Incriminato per omicidio, sequestro di persona, riduzione in schiavitù, stupro, coercizione e incesto nei confronti della figlia Elisabeth, tenuta imprigionata per ventiquattro anni nel seminterrato della sua abitazione, Josef Fritzl è il testo e già il declino dell’idea di male, della ferinità che accade quando scivoliamo nella perdita del controllo. È il sentimento dell’inguardabile, dell’insondabile, del non archiviabile. È l’anteprima dell’orrore nel gioco notturno del piacere.
Ma questa storia è anche un piano increspato da infinite scalfitture, segni come segni di detriti, cumuli di macerie che si spingono contro le nostre vite fino a domandarci se il male radicale possa essere avvolto dal perdono o solo da un senso di disperata impotenza. O ancora, aumentando la profondità dello scavo: dove il perdono è impossibile, è l’espiazione che si impone o tutto ormai è semplice materia decolorata, un declivio lento e dolce nell’indecente?

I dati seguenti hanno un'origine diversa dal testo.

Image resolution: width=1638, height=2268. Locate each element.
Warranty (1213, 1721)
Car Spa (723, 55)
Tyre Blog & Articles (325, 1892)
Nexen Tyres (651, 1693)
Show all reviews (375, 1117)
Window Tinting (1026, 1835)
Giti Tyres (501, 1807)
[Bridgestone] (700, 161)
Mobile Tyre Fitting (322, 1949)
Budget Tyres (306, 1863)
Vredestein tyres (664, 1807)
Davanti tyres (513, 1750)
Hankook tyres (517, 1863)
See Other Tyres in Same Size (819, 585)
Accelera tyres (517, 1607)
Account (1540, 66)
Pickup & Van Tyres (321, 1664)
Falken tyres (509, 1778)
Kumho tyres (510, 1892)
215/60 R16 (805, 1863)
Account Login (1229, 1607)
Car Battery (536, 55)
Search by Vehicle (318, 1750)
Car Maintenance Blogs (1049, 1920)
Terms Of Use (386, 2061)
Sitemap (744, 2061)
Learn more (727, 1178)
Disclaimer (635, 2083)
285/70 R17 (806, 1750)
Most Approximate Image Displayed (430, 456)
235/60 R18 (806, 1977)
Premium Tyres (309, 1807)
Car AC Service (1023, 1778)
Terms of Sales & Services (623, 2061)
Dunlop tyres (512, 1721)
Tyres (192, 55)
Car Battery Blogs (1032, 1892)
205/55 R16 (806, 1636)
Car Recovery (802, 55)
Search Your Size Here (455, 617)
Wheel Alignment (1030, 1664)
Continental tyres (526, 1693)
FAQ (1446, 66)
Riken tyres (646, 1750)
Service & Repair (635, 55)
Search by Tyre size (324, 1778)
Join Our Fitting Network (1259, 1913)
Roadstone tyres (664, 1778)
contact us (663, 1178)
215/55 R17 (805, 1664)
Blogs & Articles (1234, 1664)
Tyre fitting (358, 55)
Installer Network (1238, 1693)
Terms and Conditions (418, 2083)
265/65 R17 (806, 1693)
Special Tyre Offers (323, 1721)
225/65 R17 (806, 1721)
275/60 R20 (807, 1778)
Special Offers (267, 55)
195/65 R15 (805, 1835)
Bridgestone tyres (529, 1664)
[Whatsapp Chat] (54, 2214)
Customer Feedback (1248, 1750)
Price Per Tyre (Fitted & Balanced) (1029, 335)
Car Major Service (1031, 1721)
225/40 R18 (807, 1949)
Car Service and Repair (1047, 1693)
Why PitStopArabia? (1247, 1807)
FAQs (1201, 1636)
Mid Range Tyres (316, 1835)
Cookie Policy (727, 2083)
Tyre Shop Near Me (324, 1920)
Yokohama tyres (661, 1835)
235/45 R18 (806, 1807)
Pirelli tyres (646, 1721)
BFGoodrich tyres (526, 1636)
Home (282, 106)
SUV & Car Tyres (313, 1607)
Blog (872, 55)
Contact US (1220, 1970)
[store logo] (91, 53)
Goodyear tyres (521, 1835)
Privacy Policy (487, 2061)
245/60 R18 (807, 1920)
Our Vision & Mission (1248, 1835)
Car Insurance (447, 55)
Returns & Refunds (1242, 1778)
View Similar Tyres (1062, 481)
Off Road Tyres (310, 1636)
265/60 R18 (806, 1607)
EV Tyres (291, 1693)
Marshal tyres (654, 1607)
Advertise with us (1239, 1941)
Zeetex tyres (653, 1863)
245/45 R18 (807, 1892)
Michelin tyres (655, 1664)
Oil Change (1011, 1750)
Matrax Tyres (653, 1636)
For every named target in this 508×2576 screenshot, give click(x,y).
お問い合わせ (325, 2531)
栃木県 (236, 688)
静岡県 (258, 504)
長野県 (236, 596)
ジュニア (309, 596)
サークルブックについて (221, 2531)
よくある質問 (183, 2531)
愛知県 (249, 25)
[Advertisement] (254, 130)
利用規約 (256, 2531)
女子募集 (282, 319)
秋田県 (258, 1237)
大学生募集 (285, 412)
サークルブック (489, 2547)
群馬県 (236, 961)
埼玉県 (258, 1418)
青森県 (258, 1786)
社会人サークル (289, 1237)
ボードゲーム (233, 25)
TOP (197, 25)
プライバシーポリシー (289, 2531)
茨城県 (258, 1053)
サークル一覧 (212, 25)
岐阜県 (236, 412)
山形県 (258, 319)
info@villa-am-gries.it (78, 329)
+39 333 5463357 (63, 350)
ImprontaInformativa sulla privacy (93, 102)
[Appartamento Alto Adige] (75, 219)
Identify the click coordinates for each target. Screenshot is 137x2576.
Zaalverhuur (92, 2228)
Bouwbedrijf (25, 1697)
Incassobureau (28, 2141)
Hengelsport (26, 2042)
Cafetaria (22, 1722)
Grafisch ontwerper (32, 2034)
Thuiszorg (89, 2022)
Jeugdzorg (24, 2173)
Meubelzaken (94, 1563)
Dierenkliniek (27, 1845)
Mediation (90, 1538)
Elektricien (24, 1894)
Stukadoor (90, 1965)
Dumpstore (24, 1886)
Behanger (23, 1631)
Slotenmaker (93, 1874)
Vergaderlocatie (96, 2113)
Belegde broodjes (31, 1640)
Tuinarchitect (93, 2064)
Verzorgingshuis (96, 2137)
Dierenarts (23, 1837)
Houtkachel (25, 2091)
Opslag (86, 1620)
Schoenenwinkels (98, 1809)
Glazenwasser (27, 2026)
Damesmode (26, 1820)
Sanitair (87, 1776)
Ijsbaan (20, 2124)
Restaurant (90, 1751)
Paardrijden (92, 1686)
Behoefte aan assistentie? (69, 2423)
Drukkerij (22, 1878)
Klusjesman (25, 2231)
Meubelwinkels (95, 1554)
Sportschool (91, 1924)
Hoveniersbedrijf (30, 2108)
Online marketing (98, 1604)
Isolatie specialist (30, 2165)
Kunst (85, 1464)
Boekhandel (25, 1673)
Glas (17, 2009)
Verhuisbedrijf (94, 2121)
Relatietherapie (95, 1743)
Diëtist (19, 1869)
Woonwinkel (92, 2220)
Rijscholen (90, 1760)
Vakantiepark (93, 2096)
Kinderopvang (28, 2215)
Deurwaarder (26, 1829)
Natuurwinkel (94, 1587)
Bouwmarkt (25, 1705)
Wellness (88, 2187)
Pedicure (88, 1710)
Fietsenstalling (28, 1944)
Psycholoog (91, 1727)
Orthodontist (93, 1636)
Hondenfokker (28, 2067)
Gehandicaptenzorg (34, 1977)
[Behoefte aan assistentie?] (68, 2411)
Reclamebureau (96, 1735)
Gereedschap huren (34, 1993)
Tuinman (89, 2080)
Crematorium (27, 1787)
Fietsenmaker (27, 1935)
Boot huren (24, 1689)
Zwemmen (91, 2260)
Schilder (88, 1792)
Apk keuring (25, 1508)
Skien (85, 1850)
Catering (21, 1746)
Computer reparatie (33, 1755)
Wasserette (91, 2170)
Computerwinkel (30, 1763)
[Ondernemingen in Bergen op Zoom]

Il 24 agosto 1984, i coniugi Rosemarie e Josef Fritzl denunciarono la fuga della figlia diciottenne Elisabeth che aveva lasciato Amstetten, una città della Bassa Austria, a seguito di una setta religiosa. Si tratterebbe quindi di una partenza volontaria, la seconda della ragazza che due anni prima aveva tentato di scappare da casa prima di essere riconsegnata alla famiglia dalle forze dell’ordine. In quel giorno del 1984, però, come si scoprirà in seguito, Elisabeth non si era affatto trasferita da casa ma, suo malgrado, era stata rinchiusa in cantina dal padre Josef. La ragazza racconta poi di aver tentato di scappare di casa, poco prima del rapimento, e di aver chiesto aiuto alla polizia raccontando loro i primi abusi subiti dal genitore. Non essendo creduta, le sue dichiarazioni sono cadute nel vuoto e lei è stata riaffidata alla famiglia. A seguito di quest’ultimo episodio, il padre ha deciso di isolarla tenendola nascosta al mondo per 24 anni.